OTHER TAX MEASURES -- Other proposed legislation at the Revenue Committee's hearing included allowing qualified homeowners and renters to annually deduct on their tax return up to $800 of the cost of home heating oil, natural gas, propane, electricity and wood fuel (S 1362); extending to the video-gaming industry the tax credit currently offered to movie production companies (H 2511); exempting nonprofit charitable nursing homes from local property taxes (S 1412); and giving taxpayers the option to indicate on their income-tax return that they do not want their taxes to be used to pay for abortion services (H 2542). A formula would determine how much of each of those taxpayers' tax liability would be deposited in a special account separate from the state's General Fund. The account would be used to promote the state's safe havens for babies law that allows parents to leave their baby under the age of seven days at a police or fire station or hospital emergency room.

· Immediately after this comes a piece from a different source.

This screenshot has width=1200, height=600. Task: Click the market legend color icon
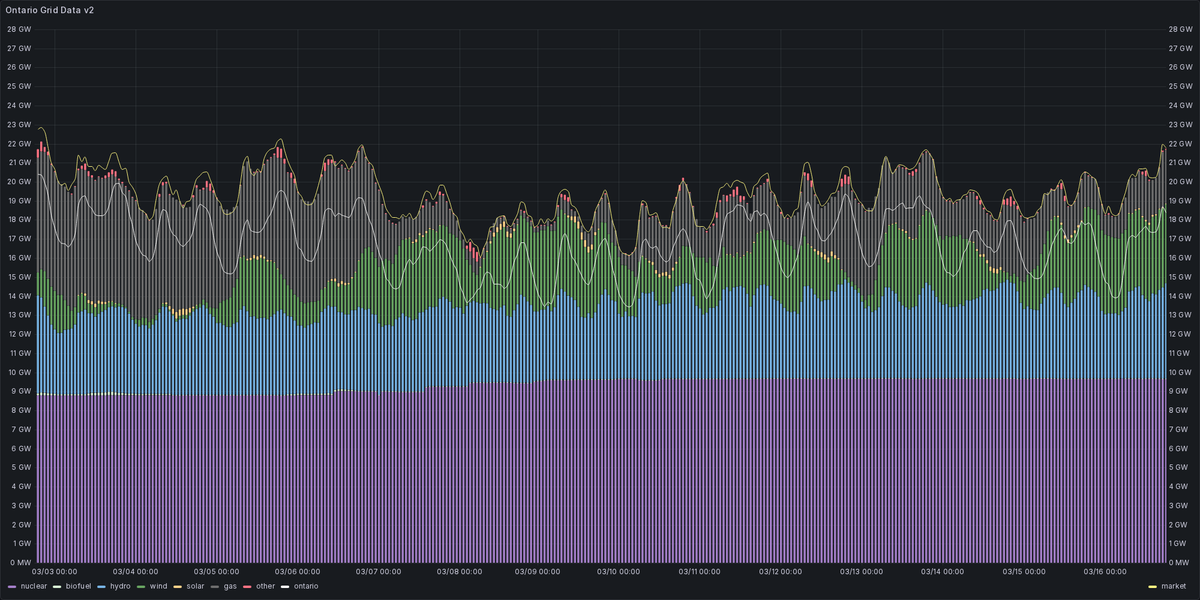[1151, 586]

SINGLE LICENSE PLATES (S 1637) -- The Transportation Committee heard testimony at a hearing on legislation that would require passenger cars to have only one license plate that would be mounted on the rear of the vehicle. Current law requires a plate on the front and rear of the car.

Supporters say the bill would save millions of dollars by reducing by 50 percent the cost of manufacturing the plates. They note that 19 states currently require only one plate and argue studies show law enforcement has not decreased in those states. Some say front plates interfere with a car's aerodynamics and cooling system and can even reduce fuel mileage.

Opponents say the use of front and back plates is helpful to law enforcement in identifying vehicles and enforcing traffic and other laws. They noted that 31 states require the use of two plates.

OTHER TRANSPORTATION BILLS -- A Transportation Committee hearing's agenda included a bill allowing drivers to receive and put on their driver's license a special "do-not-resuscitate" decal (S 1698). Other measures would allow special decals for diabetics (S 1642) and people with autism (H 3003). The committee's list of bills also included raising the speed limit to 70 mph on roads that currently have a 65 mph limit (H 3175); exempting new motor vehicles from maintenance and emissions inspections for the first two years (H 3096); and allowing drivers to purchase "Boston Strong" license plates for an additional $50 or more (H 3503). Proceeds would benefit the One Fund that raises funds for the victims of the Boston Marathon bombings.

HOW LONG WAS LAST WEEK'S SESSION? During the week of Sept. 9-13, the House met for a total of 36 minutes while the Senate met for a total of three hours and 27 minutes.